Revision as of 14:42, 6 February 2023

Problem

An infinite number of buckets, labeled $1$, $2$, $3$, $\ldots$, lie in a line. A red ball, a green ball, and a blue ball are each tossed into a bucket, such that for each ball, the probability the ball lands in bucket $k$ is $2^{-k}$. Given that all three balls land in the same bucket $B$ and that $B$ is even, then the expected value of $B$ can be expressed as $\tfrac mn$, where $m$ and $n$ are relatively prime positive integers.

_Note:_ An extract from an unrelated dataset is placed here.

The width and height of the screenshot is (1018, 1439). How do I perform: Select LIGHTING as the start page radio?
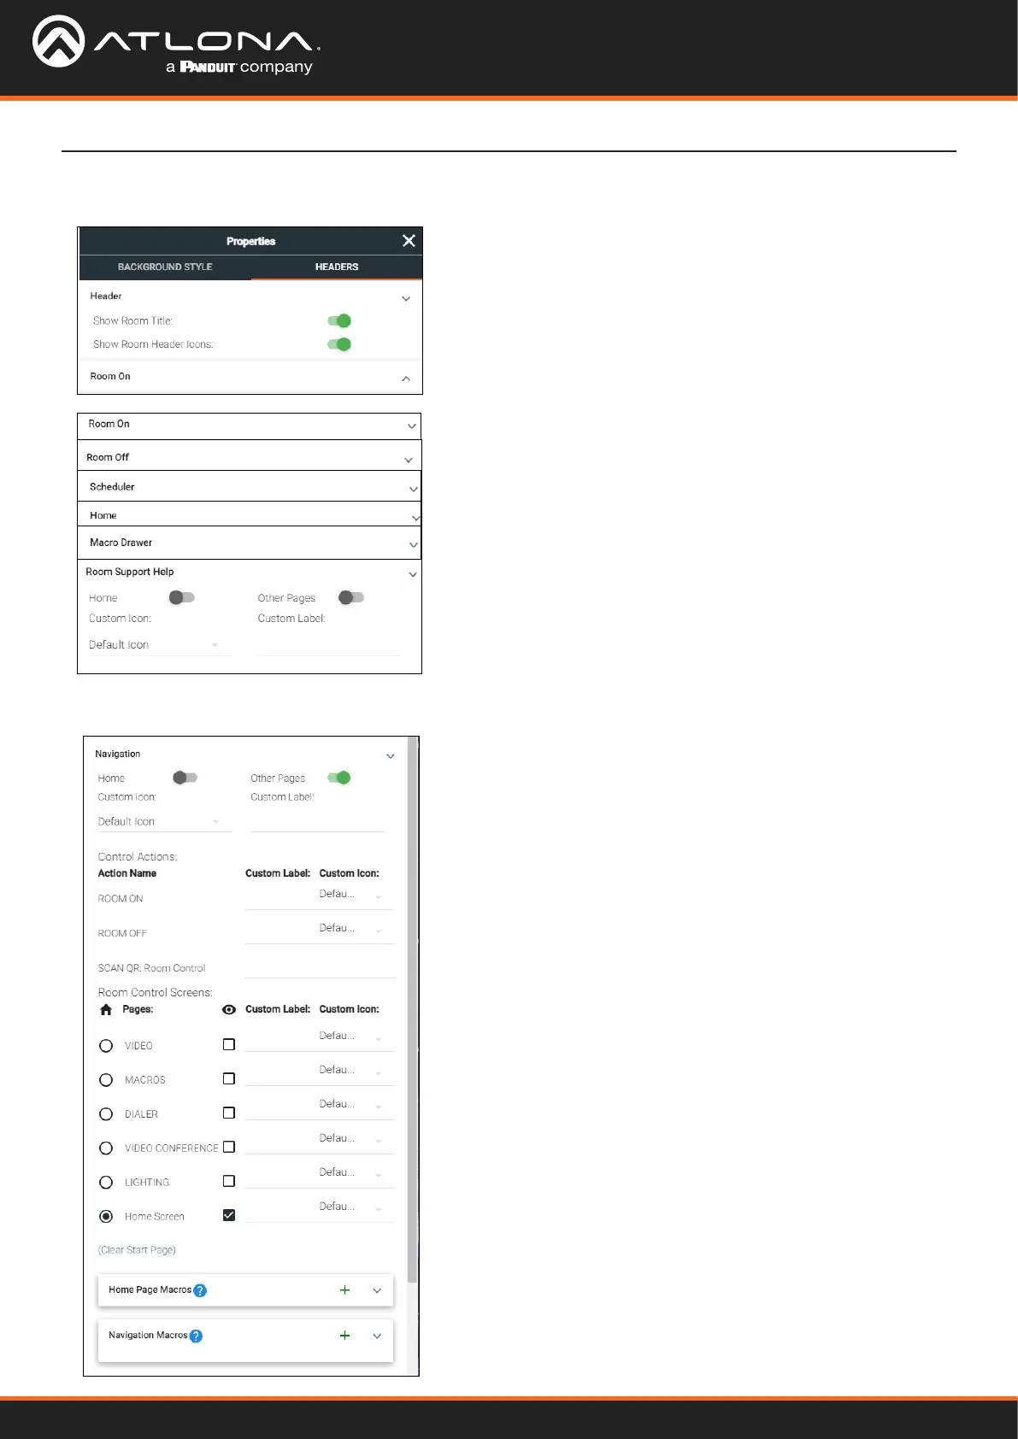pos(106,1183)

Find $m+n$.

Solution

The probability that all three balls land in box $2n$ is $\frac{1}{64^n}$. This means that the probability that the three balls land in the same even box is $\frac{1}{64} + \frac{1}{64^2} + \ldots = \frac{1}{63}$. This means that the probability that all three balls land in box $2n$ $\emph{given that they land in the same even box}$ is simply $\frac{63}{64^n}$. For events $a$, $b$, $c$, $\ldots$ and probabilities $P_a$, $P_b$, $P_c$, $\ldots$, the expected value when conducting the experiment is $P_aa + P_bb + P_cc + \ldots$. Thus, our expected value is just

\[\frac{2 \cdot 63}{64} + \frac{4 \cdot 63}{64^2} + \frac{6 \cdot 63}{64^3} + \ldots\] \[= 2(\frac{63}{64} + \frac{63}{64^2} + \ldots) + 2(\frac{63}{64^2} + \frac{63}{64^3}) + \ldots\] \[= 2 \cdot 1 + 2 \cdot \frac{1}{64} + 2 \cdot \frac{1}{64^2} + \ldots\] \[= 2 \cdot \frac{64}{63}\] \[= \frac{128}{63}.\]

Our answer is $128 + 63 = \boxed{191}$.

~mathboy100